◆ 页面文本
<<<<

6.2 随机 User-Agent 中间件

import random

class RandomUserAgentMiddleware:
    USER_AGENTS = [
        'Mozilla/5.0 (Windows NT 10.0; Win64; x64) AppleWebKit/537.36 (KHTML, like Gecko) Chrome/120.0.0.0 Safari/537.36',
        'Mozilla/5.0 (Macintosh; Intel Mac OS X 10_15_7) AppleWebKit/537.36 (KHTML, like Gecko) Chrome/120.0.0.0 Safari/537.36',
        'Mozilla/5.0 (X11; Linux x86_64) AppleWebKit/537.36 (KHTML, like Gecko) Chrome/120.0.0.0 Safari/537.36',
        'Mozilla/5.0 (Windows NT 10.0; Win64; x64; rv:109.0) Gecko/20100101 Firefox/121.0',
        'Mozilla/5.0 (Macintosh; Intel Mac OS X 14_1) AppleWebKit/605.1.15 (KHTML, like Gecko) Version/17.2 Safari/605.1.15',
    ]

    def process_request(self, request, spider):
        request.headers['User-Agent'] = random.choice(self.USER_AGENTS)

6.3 代理 IP 中间件

import random
import requests

class ProxyMiddleware:
    """静态代理池"""

    def __init__(self, proxies):
        self.proxies = proxies

    @classmethod
    def from_crawler(cls, crawler):
        proxies = crawler.settings.getlist('PROXY_LIST', [])
        return cls(proxies)

    def process_request(self, request, spider):
        if self.proxies:
            proxy = random.choice(self.proxies)
            request.meta['proxy'] = proxy
            spider.logger.debug(f'使用代理: {proxy}')


class DynamicProxyMiddleware:
    """动态代理池(从代理 API 获取)"""

>>>>

◆ 练习任务
a - 根据页面文本，ProxyMiddleware 从哪个设置项读取代理列表？
b - 判断以下说法是否符合页面文本：(i) RandomUserAgentMiddleware 的 USER_AGENTS 列表中有 Firefox 的 User-Agent；(ii) ProxyMiddleware 的文档字符串称其为动态代理池；(iii) DynamicProxyMiddleware 从代理 API 获取代理。
这些材料取自另一个来源。

◆ 所示材料
<<<<

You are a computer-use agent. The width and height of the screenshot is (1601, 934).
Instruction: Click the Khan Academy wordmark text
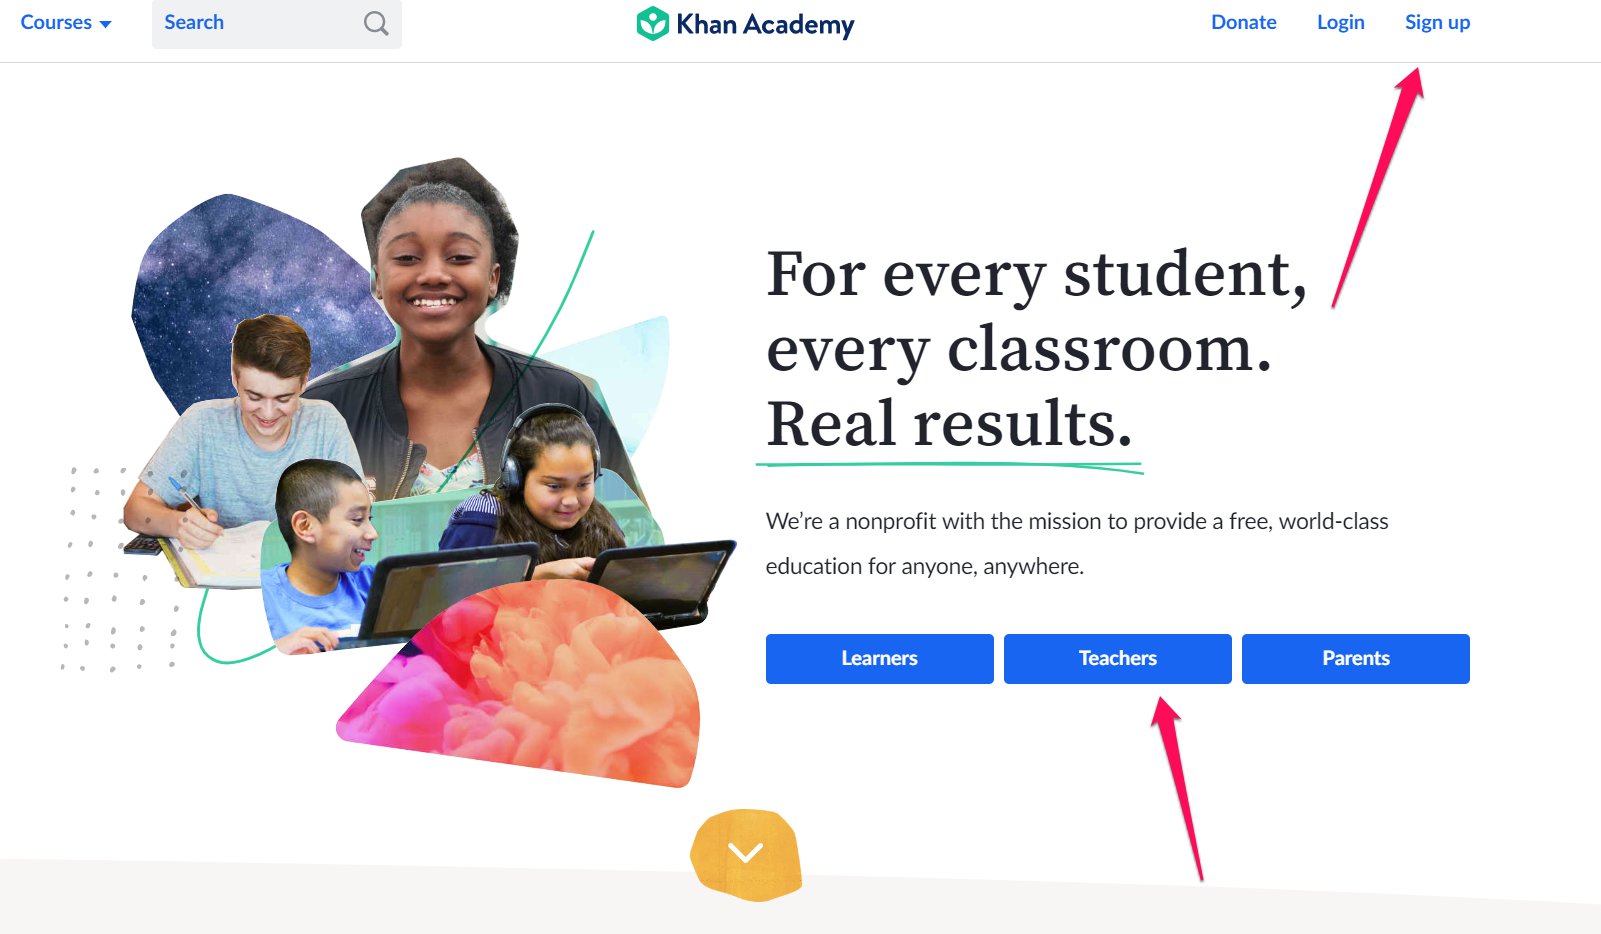coord(765,24)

>>>>

◆ 参考答案
a - 从 PROXY_LIST 设置项读取。

b -
(i) 是，依据为"Firefox/121.0"。
(ii) 否，依据为"静态代理池"。
(iii) 是，依据为"动态代理池(从代理 API 获取)"。